A study has revealed that one in every eight deaths in India last year was attributable to air pollution which contributes to more disease burden than tobacco use. The cause of deaths is due to the highest levels of exposure to ultrafine particulate matter, PM2.5, in Delhi in 2017 followed by Uttar Pradesh, Bihar, Haryana and Rajasthan.
The study reveals that outdoor pollution reduced the average life expectancy in the national capital by 1.5 years.
The study, published in the Lancet Planetary Health journal said that Delhi recorded 12,322 deaths due to air pollution in 2017.
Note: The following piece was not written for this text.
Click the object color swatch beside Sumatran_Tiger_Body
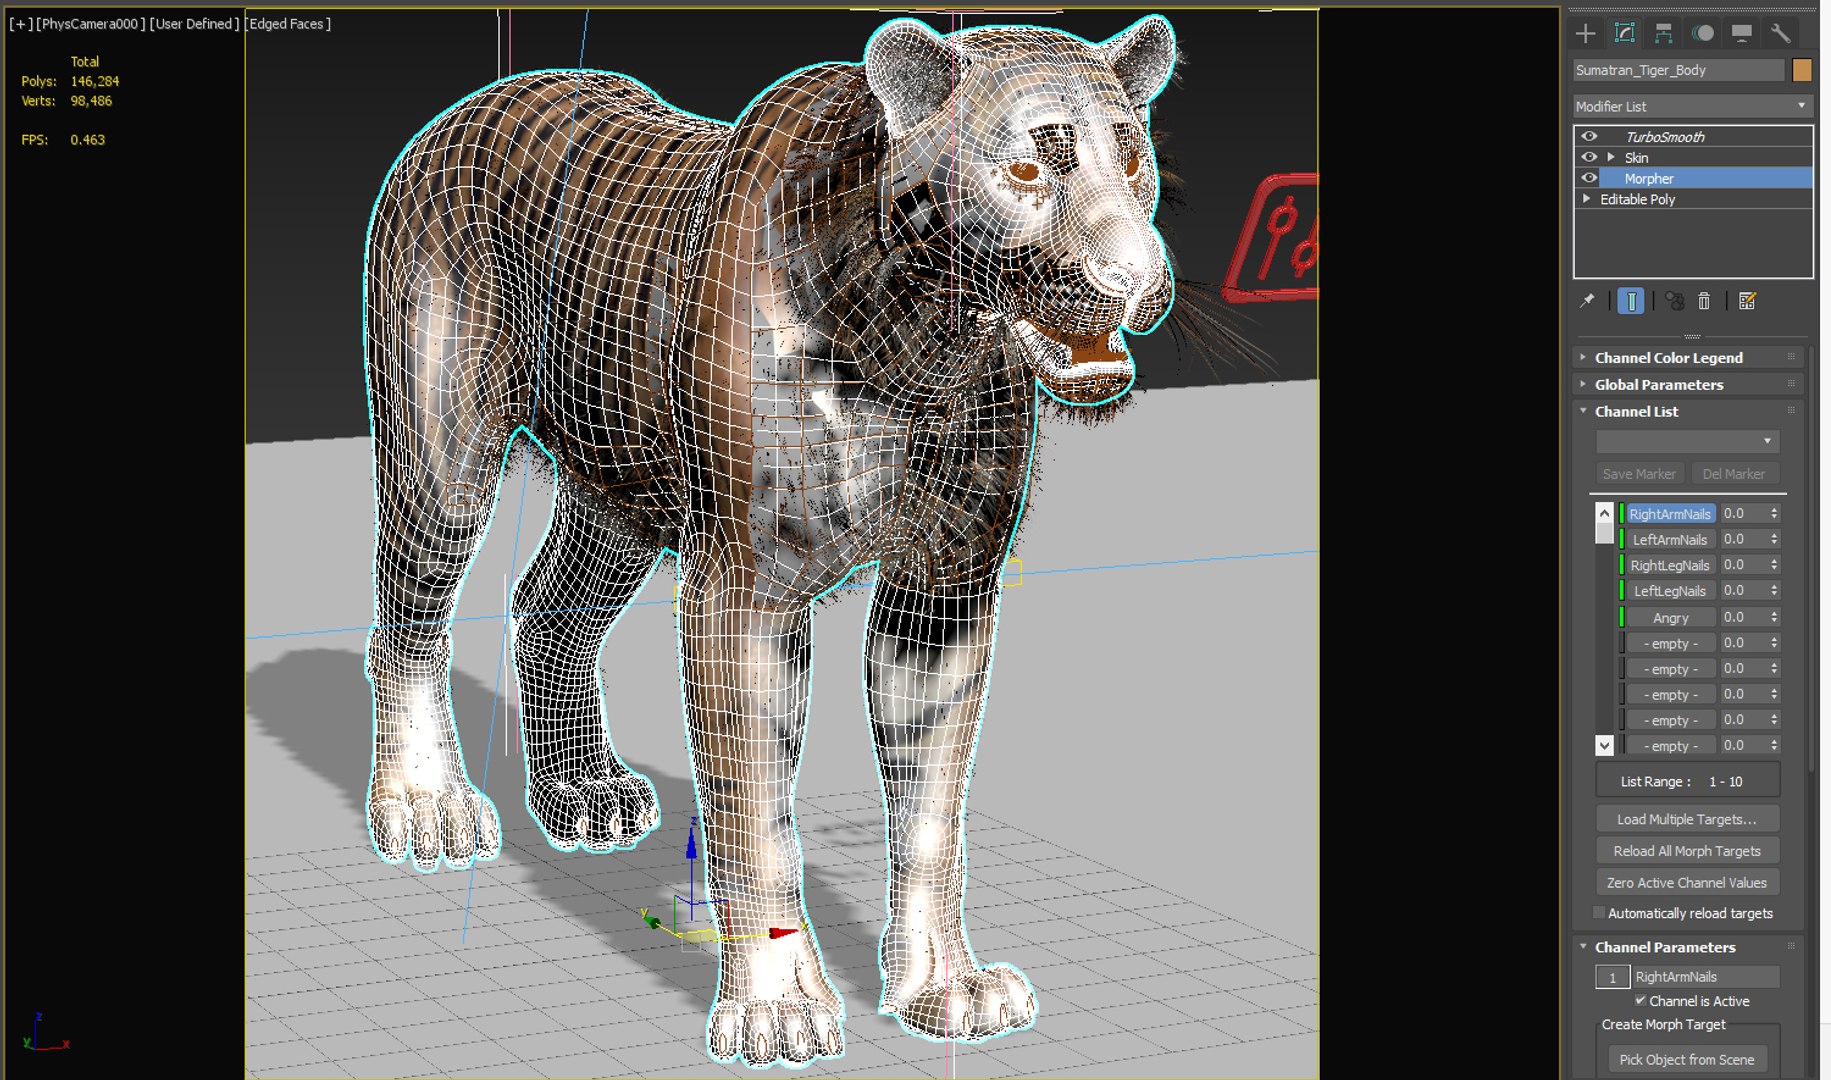This screenshot has height=1080, width=1831. (x=1800, y=69)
Around 12.4 lakh deaths in the country in 2017 is attributable to air pollution, the study said and termed air pollution a leading risk factor for deaths in the country.
The study said that 77 per cent of India’s population is exposed to outdoor air pollution levels above the National Ambient Air Quality Standards safe limit and among them, northern Indian states had particularly high outdoor air pollution levels.
Expert Christopher Murray, Director, Institute for Health Metrics and Evaluation, said, ”Air pollution in India causes not just lung disease, but also is a substantial contributing factor in cardiovascular disease and diabetes. As a result, there is enormous potential to reduce the burden of these non-communicable diseases by curbing air pollution across the country.”